Structural vs Functional Curves
The adult thoracic and sacral anteriorly concave curves are firm structural arcs as the result of their vertebral bodies being shorter anteriorly than posteriorly. The normal kyphosis of the adult thoracic and sacral curves is quite similar to that of the fetal spine. This is not true for the anteriorly convex cervical and lumbar regions where the curves are essentially the result of their soft tissue wedge-shaped IVDs. It is for this reason that the cervical and lumbar curves readily flatten in the supine position, while the thoracic kyphosis reduces only a slight amount.
There is a clinical correlation of disc wedging to disc disease. Most disc lesions are found in the cervical and lumbar regions where the greatest degree of physiologic wedging occurs. This appears to be true in both hyperlordosis and an exceptionally flat cervical or lumbar curve.
Effect of Bipedism
An adult discless spine would resemble that of the newborn. Since animals that walk on four legs and infants prior to assuming the erect position do not have the physiologic curves of the erect adult, it can be assumed that these curves are the result of bipedism. In the erect position, the lower lumbar area is especially subjected to considerable shearing stress. [10, 11]

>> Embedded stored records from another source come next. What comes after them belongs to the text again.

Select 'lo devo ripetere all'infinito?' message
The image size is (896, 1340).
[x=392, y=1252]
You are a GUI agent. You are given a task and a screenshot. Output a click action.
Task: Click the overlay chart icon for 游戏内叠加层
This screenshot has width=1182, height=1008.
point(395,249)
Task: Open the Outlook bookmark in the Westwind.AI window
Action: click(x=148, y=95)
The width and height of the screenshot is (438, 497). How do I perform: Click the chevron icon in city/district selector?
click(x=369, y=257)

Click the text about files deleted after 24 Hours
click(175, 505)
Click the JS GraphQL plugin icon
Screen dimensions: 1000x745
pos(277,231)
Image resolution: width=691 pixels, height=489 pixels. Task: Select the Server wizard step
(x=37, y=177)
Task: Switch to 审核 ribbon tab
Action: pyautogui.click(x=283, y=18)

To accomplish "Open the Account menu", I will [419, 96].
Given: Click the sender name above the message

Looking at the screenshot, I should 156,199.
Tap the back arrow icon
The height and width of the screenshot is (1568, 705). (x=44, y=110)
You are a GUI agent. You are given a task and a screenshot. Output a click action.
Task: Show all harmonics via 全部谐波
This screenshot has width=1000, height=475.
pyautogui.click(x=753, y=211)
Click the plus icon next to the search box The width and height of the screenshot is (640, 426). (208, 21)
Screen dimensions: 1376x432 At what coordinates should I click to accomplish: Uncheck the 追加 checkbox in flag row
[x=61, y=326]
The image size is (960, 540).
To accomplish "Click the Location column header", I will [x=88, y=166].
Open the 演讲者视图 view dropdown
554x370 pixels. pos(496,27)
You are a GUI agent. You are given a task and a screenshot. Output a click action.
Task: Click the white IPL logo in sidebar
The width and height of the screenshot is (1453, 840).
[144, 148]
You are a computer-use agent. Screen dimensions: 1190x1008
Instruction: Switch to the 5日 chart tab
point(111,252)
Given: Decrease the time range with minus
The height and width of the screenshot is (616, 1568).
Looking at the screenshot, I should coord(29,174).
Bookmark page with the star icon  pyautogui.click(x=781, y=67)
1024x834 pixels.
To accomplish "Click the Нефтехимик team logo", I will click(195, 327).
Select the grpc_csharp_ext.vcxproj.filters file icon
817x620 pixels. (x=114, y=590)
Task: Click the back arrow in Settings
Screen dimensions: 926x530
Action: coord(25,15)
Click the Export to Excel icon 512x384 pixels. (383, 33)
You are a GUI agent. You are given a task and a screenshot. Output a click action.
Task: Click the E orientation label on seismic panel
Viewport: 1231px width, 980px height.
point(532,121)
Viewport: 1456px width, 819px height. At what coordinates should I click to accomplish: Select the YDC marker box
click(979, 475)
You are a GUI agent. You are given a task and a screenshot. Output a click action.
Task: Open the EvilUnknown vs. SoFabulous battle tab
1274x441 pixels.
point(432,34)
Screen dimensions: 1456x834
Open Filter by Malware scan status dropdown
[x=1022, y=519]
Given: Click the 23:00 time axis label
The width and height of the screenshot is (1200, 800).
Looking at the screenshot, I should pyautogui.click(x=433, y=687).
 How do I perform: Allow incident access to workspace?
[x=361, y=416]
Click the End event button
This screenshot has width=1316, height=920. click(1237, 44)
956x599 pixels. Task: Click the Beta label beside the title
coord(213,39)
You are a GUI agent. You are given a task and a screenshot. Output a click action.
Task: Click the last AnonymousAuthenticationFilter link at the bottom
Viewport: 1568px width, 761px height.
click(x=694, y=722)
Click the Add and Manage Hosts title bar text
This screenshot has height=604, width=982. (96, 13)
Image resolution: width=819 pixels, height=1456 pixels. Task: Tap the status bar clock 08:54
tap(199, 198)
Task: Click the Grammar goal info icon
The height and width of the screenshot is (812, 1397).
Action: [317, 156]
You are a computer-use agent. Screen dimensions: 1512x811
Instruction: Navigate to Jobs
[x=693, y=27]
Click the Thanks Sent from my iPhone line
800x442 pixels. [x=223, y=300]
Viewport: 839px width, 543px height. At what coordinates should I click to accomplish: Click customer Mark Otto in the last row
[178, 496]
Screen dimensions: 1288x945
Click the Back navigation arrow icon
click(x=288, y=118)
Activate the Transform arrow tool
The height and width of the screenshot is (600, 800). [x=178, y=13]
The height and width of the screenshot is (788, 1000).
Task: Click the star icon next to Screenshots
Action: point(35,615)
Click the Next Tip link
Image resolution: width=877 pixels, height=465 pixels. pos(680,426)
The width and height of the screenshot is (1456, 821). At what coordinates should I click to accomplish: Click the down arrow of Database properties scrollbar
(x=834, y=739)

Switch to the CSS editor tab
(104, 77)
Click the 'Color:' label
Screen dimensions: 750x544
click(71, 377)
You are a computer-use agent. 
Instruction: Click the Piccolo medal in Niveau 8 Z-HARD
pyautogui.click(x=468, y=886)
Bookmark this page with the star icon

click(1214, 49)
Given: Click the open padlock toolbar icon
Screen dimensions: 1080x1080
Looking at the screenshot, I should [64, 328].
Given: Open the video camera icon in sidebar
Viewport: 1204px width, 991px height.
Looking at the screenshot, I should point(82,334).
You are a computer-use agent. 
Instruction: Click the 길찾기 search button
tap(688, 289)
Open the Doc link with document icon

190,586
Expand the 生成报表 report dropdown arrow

Although the spine is often considered as the central pillar of the body, this is only true when the spine is viewed from the anterior or posterior aspect. When viewed laterally, the spine lies distinctly posterior to the thoracic body mass essentially because of the space-occupying heart (Fig. 13.2), It lies much more centrally in the cervical and lumbar regions. An abundance of body mass also lies anterior to the midline in the head, which must be held by erector and check ligament strength if a thoracic “hump” or a flattened cervical curve are to be avoided.